━━━ Given entries ━━━

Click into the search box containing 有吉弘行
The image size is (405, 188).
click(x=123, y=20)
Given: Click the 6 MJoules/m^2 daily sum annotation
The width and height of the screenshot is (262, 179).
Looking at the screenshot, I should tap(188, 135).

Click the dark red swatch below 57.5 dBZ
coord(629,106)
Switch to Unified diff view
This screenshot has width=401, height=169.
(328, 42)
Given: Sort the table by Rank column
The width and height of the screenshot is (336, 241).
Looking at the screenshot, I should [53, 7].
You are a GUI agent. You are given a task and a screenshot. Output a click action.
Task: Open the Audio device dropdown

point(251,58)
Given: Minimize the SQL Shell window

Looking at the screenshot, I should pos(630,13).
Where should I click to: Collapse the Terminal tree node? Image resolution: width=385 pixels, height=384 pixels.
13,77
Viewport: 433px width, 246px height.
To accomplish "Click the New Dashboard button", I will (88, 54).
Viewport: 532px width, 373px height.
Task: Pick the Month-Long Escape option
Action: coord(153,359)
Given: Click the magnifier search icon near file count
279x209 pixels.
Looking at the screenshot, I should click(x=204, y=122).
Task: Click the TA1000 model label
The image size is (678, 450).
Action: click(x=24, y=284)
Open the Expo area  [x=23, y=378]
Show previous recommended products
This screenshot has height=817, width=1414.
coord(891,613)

━━━

Problem requirements:
Provide an exact transcription of every entry above.

Output for this exercise:
Click into the search box containing 有吉弘行
The image size is (405, 188).
click(x=123, y=20)
Given: Click the 6 MJoules/m^2 daily sum annotation
The width and height of the screenshot is (262, 179).
Looking at the screenshot, I should tap(188, 135).

Click the dark red swatch below 57.5 dBZ
coord(629,106)
Switch to Unified diff view
This screenshot has width=401, height=169.
(328, 42)
Given: Sort the table by Rank column
The width and height of the screenshot is (336, 241).
Looking at the screenshot, I should [53, 7].
You are a GUI agent. You are given a task and a screenshot. Output a click action.
Task: Open the Audio device dropdown

point(251,58)
Given: Minimize the SQL Shell window

Looking at the screenshot, I should pos(630,13).
Where should I click to: Collapse the Terminal tree node? Image resolution: width=385 pixels, height=384 pixels.
13,77
Viewport: 433px width, 246px height.
To accomplish "Click the New Dashboard button", I will (88, 54).
Viewport: 532px width, 373px height.
Task: Pick the Month-Long Escape option
Action: coord(153,359)
Given: Click the magnifier search icon near file count
279x209 pixels.
Looking at the screenshot, I should click(x=204, y=122).
Task: Click the TA1000 model label
The image size is (678, 450).
Action: click(x=24, y=284)
Open the Expo area  [x=23, y=378]
Show previous recommended products
This screenshot has height=817, width=1414.
coord(891,613)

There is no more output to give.